2025-05-14 カリフォルニア大学サンフランシスコ校(UCSF)
<関連情報>
- https://www.ucsf.edu/news/2025/05/430001/how-do-middle-aged-folks-get-dementia-it-could-be-these-proteins
- https://www.nature.com/articles/s43587-025-00878-2
脳脊髄液プロテオームの大規模ネットワーク解析により前頭側頭葉変性症の分子シグネチャーが同定される Large-scale network analysis of the cerebrospinal fluid proteome identifies molecular signatures of frontotemporal lobar degeneration
Rowan Saloner,Adam M. Staffaroni,Eric B. Dammer,Erik C. B. Johnson,Emily W. Paolillo,Amy Wise,Hilary W. Heuer,Leah K. Forsberg,Argentina Lario-Lago,Julia D. Webb,Jacob W. Vogel,Alexander F. Santillo,Oskar Hansson,Joel H. Kramer,Bruce L. Miller,Jingyao Li,Joseph Loureiro,Rajeev Sivasankaran,Kathleen A. Worringer,Nicholas T. Seyfried,Jennifer S. Yokoyama,Salvatore Spina,Lea T. Grinberg,William W. Seeley,on behalf of the ALLFTD Consortium,…
Nature Aging Published:16 May 2025
DOI:https://doi.org/10.1038/s43587-025-00878-2
Abstract
The pathophysiological mechanisms driving disease progression of frontotemporal lobar degeneration (FTLD) and corresponding biomarkers are not fully understood.
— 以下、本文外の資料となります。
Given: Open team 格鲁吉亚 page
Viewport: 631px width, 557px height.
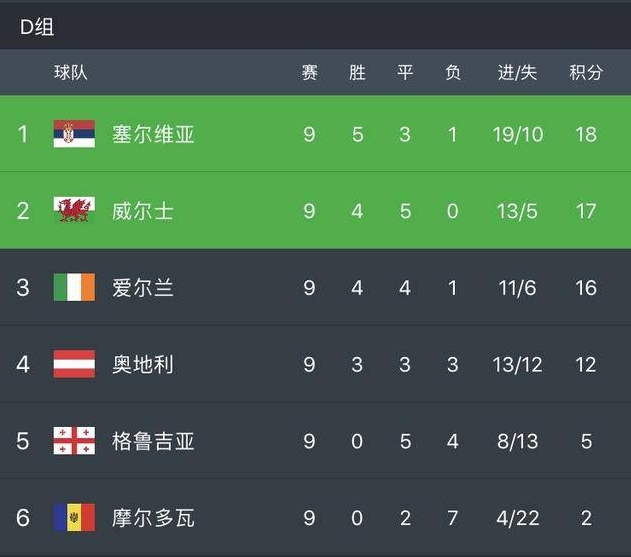Looking at the screenshot, I should (x=153, y=441).
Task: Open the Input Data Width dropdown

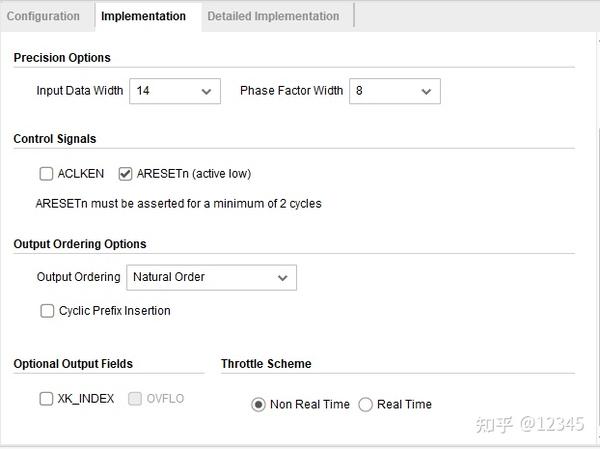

Here we leveraged aptamer-based proteomics (>4,000 proteins) to identify dysregulated communities of co-expressed cerebrospinal fluid proteins in 116 adults carrying autosomal dominant FTLD mutations (C9orf72, GRN and MAPT) compared with 39 non-carrier controls. Network analysis identified 31 protein co-expression modules. Proteomic signatures of genetic FTLD clinical severity included increased abundance of RNA splicing (particularly in C9orf72 and GRN) and extracellular matrix (particularly in MAPT) modules, as well as decreased abundance of synaptic/neuronal and autophagy modules. The generalizability of genetic FTLD proteomic signatures was tested and confirmed in independent cohorts of (1) sporadic progressive supranuclear palsy-Richardson syndrome and (2) frontotemporal dementia spectrum clinical syndromes. Network-based proteomics hold promise for identifying replicable molecular pathways in adults living with FTLD. ‘Hub’ proteins driving co-expression of affected modules warrant further attention as candidate biomarkers and therapeutic targets.